In the days that followed my arrival in Madagascar Street, Dr Scrapie took yet more detailed measurements of me, some of a most intimate nature, and launched himself into a spate of feverish scientific activity in his basement workshop, from which the sound of his own laughter, his shouting or his impressively loud farts would emanate at intervals. I felt almost flattered that so much bustle and excitement on the part of the eminent taxidermist was on account of me.
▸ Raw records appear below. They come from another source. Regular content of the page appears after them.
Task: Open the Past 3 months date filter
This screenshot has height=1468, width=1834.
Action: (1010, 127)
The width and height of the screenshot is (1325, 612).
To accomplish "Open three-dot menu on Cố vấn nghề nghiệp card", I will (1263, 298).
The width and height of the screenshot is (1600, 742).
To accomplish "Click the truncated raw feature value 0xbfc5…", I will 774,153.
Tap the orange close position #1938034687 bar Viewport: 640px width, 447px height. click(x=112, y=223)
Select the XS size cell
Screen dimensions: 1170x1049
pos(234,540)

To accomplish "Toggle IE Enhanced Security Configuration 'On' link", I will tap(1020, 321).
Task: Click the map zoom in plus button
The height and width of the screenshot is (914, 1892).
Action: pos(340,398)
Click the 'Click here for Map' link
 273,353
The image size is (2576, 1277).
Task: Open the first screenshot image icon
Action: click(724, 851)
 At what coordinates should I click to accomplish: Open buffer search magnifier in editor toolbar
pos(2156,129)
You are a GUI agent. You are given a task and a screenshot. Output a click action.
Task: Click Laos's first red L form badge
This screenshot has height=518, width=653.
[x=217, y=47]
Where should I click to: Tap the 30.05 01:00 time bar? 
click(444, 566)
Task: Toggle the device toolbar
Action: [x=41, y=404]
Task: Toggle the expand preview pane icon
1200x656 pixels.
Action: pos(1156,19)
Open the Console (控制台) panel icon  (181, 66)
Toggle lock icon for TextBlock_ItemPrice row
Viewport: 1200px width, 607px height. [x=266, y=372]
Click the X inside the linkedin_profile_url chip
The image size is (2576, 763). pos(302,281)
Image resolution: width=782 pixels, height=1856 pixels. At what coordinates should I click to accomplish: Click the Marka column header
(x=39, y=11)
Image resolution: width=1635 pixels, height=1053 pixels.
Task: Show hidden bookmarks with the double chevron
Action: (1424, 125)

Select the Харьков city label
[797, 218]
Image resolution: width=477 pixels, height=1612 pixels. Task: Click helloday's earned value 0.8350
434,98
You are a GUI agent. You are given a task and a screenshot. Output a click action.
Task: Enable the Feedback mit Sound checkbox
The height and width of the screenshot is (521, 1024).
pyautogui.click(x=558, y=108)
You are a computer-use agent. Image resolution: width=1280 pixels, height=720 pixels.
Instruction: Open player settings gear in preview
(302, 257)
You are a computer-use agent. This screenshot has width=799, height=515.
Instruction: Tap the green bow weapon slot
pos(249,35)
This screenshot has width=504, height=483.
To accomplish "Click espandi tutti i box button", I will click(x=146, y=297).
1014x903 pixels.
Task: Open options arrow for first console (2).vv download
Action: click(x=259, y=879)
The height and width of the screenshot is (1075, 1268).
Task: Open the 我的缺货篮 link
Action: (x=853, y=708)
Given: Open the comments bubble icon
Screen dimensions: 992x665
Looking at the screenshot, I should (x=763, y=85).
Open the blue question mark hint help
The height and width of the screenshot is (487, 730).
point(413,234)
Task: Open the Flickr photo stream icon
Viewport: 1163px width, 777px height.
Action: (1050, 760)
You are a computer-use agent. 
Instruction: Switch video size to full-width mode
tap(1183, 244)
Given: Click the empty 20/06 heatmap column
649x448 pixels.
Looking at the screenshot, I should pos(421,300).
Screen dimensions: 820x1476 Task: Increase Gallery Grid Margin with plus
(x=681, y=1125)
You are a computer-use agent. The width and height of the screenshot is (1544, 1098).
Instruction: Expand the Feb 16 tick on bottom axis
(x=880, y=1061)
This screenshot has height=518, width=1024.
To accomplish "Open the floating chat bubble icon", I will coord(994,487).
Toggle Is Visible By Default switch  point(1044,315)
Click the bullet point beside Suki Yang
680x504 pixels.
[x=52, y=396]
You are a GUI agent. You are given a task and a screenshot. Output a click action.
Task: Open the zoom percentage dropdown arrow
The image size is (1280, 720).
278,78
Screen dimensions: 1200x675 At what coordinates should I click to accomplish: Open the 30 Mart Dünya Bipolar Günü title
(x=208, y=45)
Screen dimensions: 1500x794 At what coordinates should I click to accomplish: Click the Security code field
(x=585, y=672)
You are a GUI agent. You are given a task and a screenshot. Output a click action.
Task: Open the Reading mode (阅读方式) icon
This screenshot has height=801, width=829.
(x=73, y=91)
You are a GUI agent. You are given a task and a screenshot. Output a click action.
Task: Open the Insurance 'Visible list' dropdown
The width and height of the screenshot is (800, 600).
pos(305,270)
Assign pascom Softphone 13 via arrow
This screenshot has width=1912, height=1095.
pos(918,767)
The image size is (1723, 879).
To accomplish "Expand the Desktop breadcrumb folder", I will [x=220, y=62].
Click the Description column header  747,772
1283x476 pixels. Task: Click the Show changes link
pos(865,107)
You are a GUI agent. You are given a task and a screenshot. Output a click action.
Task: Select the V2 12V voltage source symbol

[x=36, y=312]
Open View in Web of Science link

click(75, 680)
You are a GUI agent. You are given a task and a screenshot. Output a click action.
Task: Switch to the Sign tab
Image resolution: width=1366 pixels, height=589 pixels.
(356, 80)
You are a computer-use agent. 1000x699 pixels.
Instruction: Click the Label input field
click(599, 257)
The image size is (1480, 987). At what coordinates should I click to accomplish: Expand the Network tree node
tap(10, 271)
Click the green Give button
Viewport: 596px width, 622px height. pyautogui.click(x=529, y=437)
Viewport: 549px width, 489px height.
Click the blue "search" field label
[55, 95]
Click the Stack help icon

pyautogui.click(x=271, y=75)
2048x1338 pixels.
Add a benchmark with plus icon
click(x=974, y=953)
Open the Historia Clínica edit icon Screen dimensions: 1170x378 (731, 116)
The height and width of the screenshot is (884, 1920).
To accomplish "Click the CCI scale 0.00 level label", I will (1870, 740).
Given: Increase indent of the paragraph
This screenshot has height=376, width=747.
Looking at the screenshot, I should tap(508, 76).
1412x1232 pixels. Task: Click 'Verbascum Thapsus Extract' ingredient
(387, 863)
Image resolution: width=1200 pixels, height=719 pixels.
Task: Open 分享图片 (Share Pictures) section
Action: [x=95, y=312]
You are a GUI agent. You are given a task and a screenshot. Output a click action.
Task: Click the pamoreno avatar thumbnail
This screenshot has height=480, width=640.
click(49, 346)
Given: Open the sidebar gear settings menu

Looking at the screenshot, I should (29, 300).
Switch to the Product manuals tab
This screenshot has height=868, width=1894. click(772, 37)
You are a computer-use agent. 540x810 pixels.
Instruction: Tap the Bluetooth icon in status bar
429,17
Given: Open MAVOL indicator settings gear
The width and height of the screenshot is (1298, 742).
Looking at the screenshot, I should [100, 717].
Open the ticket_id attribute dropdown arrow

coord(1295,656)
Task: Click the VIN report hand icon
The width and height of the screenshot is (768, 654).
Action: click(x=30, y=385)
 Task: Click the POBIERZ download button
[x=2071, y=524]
Dr Scrapie informed me that he was working on a treatise entitled
A New Theory of Evolution
, about my ‘unusual origins’. He swore me to secrecy on this subject, and instructed me not to leave the house on any account, unless accompanied either by himself or his daughter.
‘You must speak to nobody about my hypothesis,’ he warned, ‘until I have finished my treatise, and have occasion to present you to Mr Darwin himself.’
‘Not even Miss Scrapie?’ I asked him, feeling my spine tingle in trepidation. Had he already told her the truth himself? Although I had seen no hint of it in her behaviour towards me, which remained both charming and courteous, I could not be sure.
‘Most certainly not,’ he replied. He cannot have guessed that a huge warm wave of relief swept through me when he gave me the blessed confirmation, that Miss Scrapie was ignorant
of my secret. Although I knew that it was only a matter of time before my lowly status on the evolutionary ladder was revealed, I wished to savour every moment of my new friend’s most delightful company before she learned the truth. For what chance would I have then, of my growing interest in her ever being returned?
‘How can I ever thank you for your kindness to me, Miss Scrapie?’ I asked her one morning, as I sampled some more of the delicacies she referred to as
Cuisine Biologique.
Miss Scrapie looked surprised.
‘The pleasure is all mine,’ she assured me. ‘Here, try this,’ she offered, preparing to post a piece of pickled fungus into my mouth. I parted my lips, and she popped it in. ‘I have taken great pleasure in nursing you, Mr Phelps, as you are a most useful guinea-pig for my recipes!’